Exercise input
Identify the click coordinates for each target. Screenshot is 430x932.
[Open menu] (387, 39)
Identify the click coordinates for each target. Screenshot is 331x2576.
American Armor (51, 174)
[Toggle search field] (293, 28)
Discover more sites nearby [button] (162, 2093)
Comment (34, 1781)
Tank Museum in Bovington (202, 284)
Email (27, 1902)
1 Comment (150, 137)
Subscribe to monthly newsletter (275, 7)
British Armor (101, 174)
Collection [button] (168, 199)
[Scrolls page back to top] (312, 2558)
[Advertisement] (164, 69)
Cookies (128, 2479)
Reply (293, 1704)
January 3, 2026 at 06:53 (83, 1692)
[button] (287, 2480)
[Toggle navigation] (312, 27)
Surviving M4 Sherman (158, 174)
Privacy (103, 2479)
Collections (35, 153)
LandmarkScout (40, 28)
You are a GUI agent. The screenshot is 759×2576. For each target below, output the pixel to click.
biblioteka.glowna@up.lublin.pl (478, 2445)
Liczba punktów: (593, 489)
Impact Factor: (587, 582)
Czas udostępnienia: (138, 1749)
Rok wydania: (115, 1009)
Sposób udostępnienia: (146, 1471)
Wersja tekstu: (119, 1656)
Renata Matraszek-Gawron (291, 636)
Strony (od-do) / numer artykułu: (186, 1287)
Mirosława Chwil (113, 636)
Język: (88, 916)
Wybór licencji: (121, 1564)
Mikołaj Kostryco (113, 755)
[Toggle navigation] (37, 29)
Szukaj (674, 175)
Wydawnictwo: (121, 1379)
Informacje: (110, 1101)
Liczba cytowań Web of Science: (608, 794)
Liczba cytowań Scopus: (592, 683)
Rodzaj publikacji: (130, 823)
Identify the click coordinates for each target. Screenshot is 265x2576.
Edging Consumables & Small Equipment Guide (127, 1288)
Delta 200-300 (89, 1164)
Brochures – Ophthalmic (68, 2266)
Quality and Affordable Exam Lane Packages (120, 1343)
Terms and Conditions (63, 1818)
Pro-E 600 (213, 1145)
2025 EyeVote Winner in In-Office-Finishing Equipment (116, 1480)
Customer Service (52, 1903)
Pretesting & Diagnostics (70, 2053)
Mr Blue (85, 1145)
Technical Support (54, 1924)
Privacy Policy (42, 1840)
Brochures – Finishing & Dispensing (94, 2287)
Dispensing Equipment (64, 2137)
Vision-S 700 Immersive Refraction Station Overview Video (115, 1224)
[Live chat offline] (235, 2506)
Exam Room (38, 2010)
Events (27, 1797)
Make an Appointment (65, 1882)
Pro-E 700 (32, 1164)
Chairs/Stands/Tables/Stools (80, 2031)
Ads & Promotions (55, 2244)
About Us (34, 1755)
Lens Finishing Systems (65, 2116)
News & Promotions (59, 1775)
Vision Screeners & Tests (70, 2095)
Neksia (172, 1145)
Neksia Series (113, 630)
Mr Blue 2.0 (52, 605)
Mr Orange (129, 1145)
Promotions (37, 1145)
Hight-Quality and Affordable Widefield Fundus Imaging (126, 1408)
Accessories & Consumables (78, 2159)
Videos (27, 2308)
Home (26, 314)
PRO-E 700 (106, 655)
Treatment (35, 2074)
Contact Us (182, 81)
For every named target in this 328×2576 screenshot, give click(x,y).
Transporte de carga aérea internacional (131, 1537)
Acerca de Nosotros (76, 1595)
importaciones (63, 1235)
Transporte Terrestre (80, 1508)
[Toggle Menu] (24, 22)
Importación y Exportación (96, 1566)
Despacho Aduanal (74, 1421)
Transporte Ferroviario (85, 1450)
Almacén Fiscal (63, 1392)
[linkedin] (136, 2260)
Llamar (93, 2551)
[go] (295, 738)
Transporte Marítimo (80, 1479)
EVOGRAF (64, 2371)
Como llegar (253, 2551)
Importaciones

Assignment
Whatever appears in the records must be returned exactly.

Your response
Identify the click coordinates for each target. Screenshot is 430x932.
[Open menu] (387, 39)
Identify the click coordinates for each target. Screenshot is 331x2576.
American Armor (51, 174)
[Toggle search field] (293, 28)
Discover more sites nearby [button] (162, 2093)
Comment (34, 1781)
Tank Museum in Bovington (202, 284)
Email (27, 1902)
1 Comment (150, 137)
Subscribe to monthly newsletter (275, 7)
British Armor (101, 174)
Collection [button] (168, 199)
[Scrolls page back to top] (312, 2558)
[Advertisement] (164, 69)
Cookies (128, 2479)
Reply (293, 1704)
January 3, 2026 at 06:53 (83, 1692)
[button] (287, 2480)
[Toggle navigation] (312, 27)
Surviving M4 Sherman (158, 174)
Privacy (103, 2479)
Collections (35, 153)
LandmarkScout (40, 28)
You are a GUI agent. The screenshot is 759×2576. For each target below, output the pixel to click.
biblioteka.glowna@up.lublin.pl (478, 2445)
Liczba punktów: (593, 489)
Impact Factor: (587, 582)
Czas udostępnienia: (138, 1749)
Rok wydania: (115, 1009)
Sposób udostępnienia: (146, 1471)
Wersja tekstu: (119, 1656)
Renata Matraszek-Gawron (291, 636)
Strony (od-do) / numer artykułu: (186, 1287)
Mirosława Chwil (113, 636)
Język: (88, 916)
Wybór licencji: (121, 1564)
Mikołaj Kostryco (113, 755)
[Toggle navigation] (37, 29)
Szukaj (674, 175)
Wydawnictwo: (121, 1379)
Informacje: (110, 1101)
Liczba cytowań Web of Science: (608, 794)
Liczba cytowań Scopus: (592, 683)
Rodzaj publikacji: (130, 823)
Identify the click coordinates for each target. Screenshot is 265x2576.
Edging Consumables & Small Equipment Guide (127, 1288)
Delta 200-300 (89, 1164)
Brochures – Ophthalmic (68, 2266)
Quality and Affordable Exam Lane Packages (120, 1343)
Terms and Conditions (63, 1818)
Pro-E 600 (213, 1145)
2025 EyeVote Winner in In-Office-Finishing Equipment (116, 1480)
Customer Service (52, 1903)
Pretesting & Diagnostics (70, 2053)
Mr Blue (85, 1145)
Technical Support (54, 1924)
Privacy Policy (42, 1840)
Brochures – Finishing & Dispensing (94, 2287)
Dispensing Equipment (64, 2137)
Vision-S 700 Immersive Refraction Station Overview Video (115, 1224)
[Live chat offline] (235, 2506)
Exam Room (38, 2010)
Events (27, 1797)
Make an Appointment (65, 1882)
Pro-E 700 (32, 1164)
Chairs/Stands/Tables/Stools (80, 2031)
Ads & Promotions (55, 2244)
About Us (34, 1755)
Lens Finishing Systems (65, 2116)
News & Promotions (59, 1775)
Vision Screeners & Tests (70, 2095)
Neksia (172, 1145)
Neksia Series (113, 630)
Mr Blue 2.0 (52, 605)
Mr Orange (129, 1145)
Promotions (37, 1145)
Hight-Quality and Affordable Widefield Fundus Imaging (126, 1408)
Accessories & Consumables (78, 2159)
Videos (27, 2308)
Home (26, 314)
PRO-E 700 (106, 655)
Treatment (35, 2074)
Contact Us (182, 81)
For every named target in this 328×2576 screenshot, give click(x,y).
Transporte de carga aérea internacional (131, 1537)
Acerca de Nosotros (76, 1595)
importaciones (63, 1235)
Transporte Terrestre (80, 1508)
[Toggle Menu] (24, 22)
Importación y Exportación (96, 1566)
Despacho Aduanal (74, 1421)
Transporte Ferroviario (85, 1450)
Almacén Fiscal (63, 1392)
[linkedin] (136, 2260)
Llamar (93, 2551)
[go] (295, 738)
Transporte Marítimo (80, 1479)
EVOGRAF (64, 2371)
Como llegar (253, 2551)
Importaciones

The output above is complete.